* Exercise objective: A complete answer includes every line below with the word "Current".
START Material to process
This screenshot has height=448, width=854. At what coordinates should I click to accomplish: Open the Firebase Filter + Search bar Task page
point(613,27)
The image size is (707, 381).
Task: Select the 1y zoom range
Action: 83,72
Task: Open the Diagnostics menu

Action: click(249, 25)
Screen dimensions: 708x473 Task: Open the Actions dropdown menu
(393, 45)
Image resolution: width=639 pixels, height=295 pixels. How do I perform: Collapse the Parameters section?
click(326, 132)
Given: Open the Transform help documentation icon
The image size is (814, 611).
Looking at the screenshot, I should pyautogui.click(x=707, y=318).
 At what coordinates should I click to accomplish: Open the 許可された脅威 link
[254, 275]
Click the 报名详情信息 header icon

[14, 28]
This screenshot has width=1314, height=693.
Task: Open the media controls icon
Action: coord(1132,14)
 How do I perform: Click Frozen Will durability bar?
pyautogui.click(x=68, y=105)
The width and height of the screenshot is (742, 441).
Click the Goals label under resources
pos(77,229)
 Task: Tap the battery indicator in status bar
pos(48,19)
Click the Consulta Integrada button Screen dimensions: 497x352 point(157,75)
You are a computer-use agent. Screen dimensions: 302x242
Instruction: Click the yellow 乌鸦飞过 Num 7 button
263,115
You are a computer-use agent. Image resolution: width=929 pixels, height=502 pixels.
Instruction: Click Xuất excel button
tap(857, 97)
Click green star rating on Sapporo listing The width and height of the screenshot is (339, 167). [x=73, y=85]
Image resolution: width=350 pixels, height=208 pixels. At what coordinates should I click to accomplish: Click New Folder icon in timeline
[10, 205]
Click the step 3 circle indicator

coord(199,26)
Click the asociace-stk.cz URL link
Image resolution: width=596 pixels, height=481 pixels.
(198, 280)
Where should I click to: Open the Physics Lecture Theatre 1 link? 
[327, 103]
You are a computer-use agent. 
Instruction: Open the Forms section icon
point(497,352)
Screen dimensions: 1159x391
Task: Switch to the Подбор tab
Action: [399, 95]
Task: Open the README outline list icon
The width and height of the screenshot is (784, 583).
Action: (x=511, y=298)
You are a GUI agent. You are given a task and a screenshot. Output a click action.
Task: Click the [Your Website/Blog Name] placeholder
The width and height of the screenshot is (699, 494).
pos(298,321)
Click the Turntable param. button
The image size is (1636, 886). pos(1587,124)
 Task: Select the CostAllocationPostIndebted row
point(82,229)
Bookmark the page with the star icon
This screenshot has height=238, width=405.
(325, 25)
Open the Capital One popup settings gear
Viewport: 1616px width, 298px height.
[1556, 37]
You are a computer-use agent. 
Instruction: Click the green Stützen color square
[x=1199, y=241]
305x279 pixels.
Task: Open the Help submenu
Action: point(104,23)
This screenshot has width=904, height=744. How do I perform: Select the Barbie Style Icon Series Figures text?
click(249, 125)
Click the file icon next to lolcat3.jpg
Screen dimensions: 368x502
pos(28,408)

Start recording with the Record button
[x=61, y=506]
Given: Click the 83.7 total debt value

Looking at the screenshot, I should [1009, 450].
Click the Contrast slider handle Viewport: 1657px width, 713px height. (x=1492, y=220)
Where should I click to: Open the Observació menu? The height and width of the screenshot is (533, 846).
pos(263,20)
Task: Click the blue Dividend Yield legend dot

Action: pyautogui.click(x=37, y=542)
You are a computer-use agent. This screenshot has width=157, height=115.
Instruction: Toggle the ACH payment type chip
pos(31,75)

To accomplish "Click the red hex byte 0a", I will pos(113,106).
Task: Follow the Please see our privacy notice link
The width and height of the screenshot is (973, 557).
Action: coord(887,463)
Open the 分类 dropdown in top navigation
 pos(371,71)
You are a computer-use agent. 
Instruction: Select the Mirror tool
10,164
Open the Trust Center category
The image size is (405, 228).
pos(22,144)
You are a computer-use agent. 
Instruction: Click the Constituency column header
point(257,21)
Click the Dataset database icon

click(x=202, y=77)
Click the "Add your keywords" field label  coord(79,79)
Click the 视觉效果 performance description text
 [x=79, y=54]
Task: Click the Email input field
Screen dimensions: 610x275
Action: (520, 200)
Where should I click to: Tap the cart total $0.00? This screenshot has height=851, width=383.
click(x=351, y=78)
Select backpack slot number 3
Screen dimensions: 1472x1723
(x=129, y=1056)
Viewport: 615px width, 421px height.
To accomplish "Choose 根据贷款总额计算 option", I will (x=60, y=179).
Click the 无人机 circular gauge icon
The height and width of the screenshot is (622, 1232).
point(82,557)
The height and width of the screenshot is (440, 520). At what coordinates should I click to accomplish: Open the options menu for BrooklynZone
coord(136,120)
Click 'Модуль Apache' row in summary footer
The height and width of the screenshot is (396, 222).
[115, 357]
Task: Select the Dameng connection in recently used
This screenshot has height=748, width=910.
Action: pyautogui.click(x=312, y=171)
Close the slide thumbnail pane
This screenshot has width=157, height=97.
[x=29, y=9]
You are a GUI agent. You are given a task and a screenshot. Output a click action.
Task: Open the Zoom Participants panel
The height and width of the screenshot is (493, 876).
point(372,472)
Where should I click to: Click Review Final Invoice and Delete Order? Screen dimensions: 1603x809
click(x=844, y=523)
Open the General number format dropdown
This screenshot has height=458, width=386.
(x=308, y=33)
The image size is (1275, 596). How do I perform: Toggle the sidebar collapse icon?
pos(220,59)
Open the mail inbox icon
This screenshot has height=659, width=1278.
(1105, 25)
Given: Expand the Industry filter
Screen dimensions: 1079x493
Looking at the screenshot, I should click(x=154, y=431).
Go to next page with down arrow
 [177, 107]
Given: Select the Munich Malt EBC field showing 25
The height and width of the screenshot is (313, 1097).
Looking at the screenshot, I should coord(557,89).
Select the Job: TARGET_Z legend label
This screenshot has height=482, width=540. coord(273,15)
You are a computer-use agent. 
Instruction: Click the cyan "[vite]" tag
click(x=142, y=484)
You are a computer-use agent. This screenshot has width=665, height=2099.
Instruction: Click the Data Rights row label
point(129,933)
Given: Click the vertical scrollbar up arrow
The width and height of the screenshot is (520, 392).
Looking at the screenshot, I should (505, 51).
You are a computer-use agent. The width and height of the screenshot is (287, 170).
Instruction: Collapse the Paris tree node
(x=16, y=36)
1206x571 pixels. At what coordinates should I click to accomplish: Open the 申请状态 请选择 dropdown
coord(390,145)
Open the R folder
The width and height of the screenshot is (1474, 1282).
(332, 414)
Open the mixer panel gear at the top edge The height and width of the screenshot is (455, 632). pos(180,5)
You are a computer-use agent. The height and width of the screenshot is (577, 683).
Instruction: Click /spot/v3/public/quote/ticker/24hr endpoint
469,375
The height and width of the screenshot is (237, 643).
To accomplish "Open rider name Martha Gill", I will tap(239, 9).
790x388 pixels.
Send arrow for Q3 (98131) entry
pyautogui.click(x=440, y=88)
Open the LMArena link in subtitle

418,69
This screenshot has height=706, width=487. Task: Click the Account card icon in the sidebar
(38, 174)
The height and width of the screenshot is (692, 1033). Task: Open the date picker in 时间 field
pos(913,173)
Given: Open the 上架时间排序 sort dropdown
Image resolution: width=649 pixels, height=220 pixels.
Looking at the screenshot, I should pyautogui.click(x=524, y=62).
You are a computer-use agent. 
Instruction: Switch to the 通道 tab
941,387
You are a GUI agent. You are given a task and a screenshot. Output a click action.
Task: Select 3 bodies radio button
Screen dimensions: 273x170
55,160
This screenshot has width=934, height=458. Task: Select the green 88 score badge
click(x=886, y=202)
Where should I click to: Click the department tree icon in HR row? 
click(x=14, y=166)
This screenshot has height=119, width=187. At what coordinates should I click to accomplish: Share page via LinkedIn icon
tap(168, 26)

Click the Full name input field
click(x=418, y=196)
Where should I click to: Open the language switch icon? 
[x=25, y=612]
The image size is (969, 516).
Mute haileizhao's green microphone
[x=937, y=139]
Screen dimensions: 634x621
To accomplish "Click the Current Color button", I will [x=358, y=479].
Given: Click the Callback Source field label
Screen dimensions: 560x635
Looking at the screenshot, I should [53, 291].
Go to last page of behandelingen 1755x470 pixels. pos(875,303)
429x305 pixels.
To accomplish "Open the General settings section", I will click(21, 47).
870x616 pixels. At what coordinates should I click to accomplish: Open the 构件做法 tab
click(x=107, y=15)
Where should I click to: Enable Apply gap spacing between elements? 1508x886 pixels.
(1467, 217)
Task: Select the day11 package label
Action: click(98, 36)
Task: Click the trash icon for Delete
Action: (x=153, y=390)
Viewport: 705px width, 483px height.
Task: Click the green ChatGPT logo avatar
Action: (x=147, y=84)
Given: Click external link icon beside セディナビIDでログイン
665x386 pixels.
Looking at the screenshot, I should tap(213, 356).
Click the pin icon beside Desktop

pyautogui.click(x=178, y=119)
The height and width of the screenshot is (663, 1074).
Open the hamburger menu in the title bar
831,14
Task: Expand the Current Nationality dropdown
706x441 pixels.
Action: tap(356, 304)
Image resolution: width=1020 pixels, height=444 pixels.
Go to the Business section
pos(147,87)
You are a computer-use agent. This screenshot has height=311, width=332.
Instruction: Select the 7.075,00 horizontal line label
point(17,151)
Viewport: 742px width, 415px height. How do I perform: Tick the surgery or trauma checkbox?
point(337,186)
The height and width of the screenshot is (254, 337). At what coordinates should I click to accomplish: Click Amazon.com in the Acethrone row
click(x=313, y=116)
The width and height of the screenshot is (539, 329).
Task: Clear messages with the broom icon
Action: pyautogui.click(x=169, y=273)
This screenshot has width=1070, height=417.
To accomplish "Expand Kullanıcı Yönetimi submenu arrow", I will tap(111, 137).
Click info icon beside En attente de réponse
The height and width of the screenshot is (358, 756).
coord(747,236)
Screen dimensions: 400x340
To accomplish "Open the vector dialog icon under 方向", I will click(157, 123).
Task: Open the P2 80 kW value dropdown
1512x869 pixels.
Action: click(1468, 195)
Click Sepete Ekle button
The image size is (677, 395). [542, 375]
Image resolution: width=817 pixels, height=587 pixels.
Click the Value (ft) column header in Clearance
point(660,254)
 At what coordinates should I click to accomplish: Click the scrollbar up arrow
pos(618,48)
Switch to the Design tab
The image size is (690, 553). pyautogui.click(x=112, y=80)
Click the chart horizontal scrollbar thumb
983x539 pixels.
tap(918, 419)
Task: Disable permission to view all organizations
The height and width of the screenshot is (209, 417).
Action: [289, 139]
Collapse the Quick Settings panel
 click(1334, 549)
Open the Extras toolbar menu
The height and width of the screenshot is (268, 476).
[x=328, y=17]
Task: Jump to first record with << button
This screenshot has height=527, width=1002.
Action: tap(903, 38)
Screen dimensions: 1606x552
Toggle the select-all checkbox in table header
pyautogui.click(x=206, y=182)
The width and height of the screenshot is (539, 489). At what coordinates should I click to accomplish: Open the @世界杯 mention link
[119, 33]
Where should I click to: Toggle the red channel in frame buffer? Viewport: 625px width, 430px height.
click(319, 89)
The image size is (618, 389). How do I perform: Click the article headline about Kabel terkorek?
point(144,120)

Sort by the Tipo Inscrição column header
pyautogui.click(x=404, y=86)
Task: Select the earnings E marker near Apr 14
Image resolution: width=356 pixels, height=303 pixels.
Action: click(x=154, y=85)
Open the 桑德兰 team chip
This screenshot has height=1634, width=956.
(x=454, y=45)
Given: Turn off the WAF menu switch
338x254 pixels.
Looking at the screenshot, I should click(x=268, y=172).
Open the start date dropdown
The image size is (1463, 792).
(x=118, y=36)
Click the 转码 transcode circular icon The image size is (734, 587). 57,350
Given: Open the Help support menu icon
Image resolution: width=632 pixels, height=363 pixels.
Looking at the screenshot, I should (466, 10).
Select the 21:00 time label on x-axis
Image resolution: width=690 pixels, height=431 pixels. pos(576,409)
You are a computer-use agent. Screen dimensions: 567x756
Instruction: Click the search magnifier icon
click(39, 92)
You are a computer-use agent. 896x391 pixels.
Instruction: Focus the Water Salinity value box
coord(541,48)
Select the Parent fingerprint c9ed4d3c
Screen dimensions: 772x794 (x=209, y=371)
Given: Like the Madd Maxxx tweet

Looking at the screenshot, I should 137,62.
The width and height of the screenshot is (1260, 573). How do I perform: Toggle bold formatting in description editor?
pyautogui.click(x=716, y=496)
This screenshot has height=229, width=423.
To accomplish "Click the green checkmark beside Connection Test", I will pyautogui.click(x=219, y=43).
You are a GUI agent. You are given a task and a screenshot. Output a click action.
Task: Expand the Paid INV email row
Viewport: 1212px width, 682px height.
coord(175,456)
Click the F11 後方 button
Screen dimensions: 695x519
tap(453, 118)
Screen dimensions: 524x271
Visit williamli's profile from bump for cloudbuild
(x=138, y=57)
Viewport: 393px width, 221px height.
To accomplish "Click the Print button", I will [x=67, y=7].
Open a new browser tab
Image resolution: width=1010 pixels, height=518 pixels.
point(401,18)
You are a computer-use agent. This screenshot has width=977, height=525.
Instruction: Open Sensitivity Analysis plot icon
END Material to process
* Expected answer:
To accomplish "Click the Current Color button", I will [x=358, y=479].
Task: Expand the Current Nationality dropdown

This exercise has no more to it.